Multi-Layer Anatomically-Guided Diffusion and Adaptive Calibration for Precision Radiotherapy Dose Prediction
Abstract
Purpose
Dose distribution maps are critical for high-quality radiotherapy treatment planning, yet plan optimization remains largely manual and trial-and-error, leading to substantial time costs and limited efficiency. While knowledge-based and deep-learning-based dose prediction methods have been proposed to assist medical physicists, many do not explicitly account for inter-slice anatomical information that influences dose deposition, and their clinical utility is constrained by inadequate dose accuracy within critical regions of interest (ROIs). This study proposes a diffusion-based framework integrating multi-layer anatomical guidance and adaptive ROI-focused calibration to improve global and ROI-specific dose prediction accuracy.
Methods
We propose MAGDiff-ADC, a conditional diffusion framework that formulates dose prediction as a generative denoising process: starting from random noise, the model progressively refines a dose map conditioned on computed tomography (CT) images and ROI masks. A conditional U-Net is equipped with a multi-layer spatially-adaptive normalization mechanism to hierarchically fuse anatomical features from adjacent slices, explicitly modeling complex 3D dose–anatomy correlations. We also introduce a lightweight, fully convolutional Adaptive Dose Calibration (ADC) module to refine dose values within ROIs and mitigate pixel-level inaccuracies of diffusion models. MAGDiff-ADC is evaluated on a public benchmark and an in-house dataset using multiple metrics, emphasizing ROI-level performance.
Results
Across both datasets, MAGDiff-ADC achieves state-of-the-art performance against prior methods. Multi-layer anatomical guidance improves inter-slice dependency modeling, producing more anatomically consistent dose distributions.
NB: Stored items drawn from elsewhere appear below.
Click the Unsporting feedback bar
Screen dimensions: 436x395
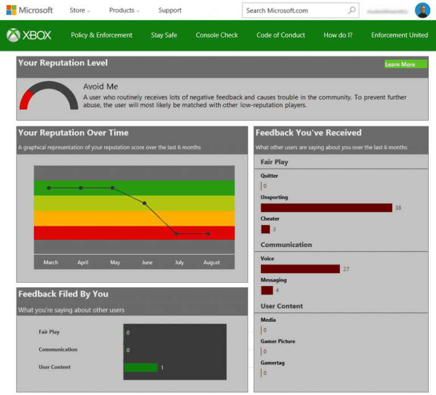click(x=326, y=208)
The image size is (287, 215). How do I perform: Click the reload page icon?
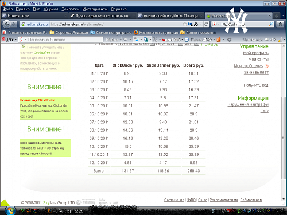(x=206, y=24)

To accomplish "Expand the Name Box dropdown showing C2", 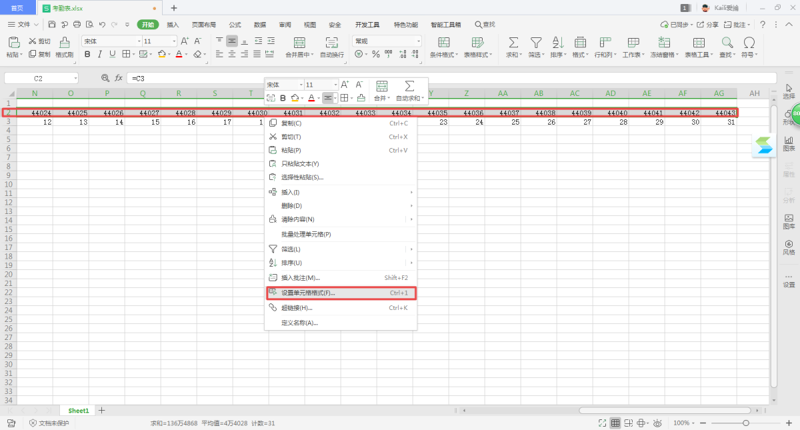I will click(x=75, y=79).
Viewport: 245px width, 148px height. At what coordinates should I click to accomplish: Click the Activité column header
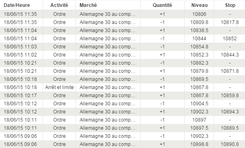click(59, 5)
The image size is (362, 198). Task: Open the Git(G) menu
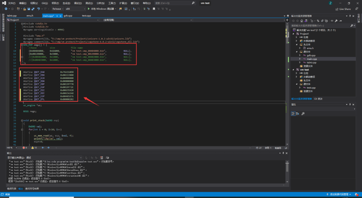45,3
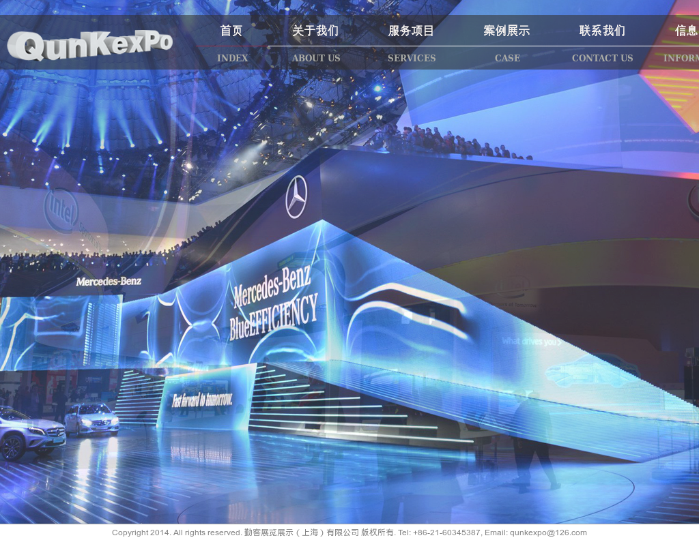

The ADC module further enhances dose accuracy in clinically critical ROIs, outperforming previous approaches across multiple metrics.
Conclusion
MAGDiff-ADC offers an effective diffusion-based solution for radiotherapy dose prediction by combining adjacent-slice anatomical guidance with ROI-targeted adaptive calibration. It improves dose accuracy, especially within critical ROIs, enhancing the clinical utility of dose prediction to support efficient, high-quality treatment planning.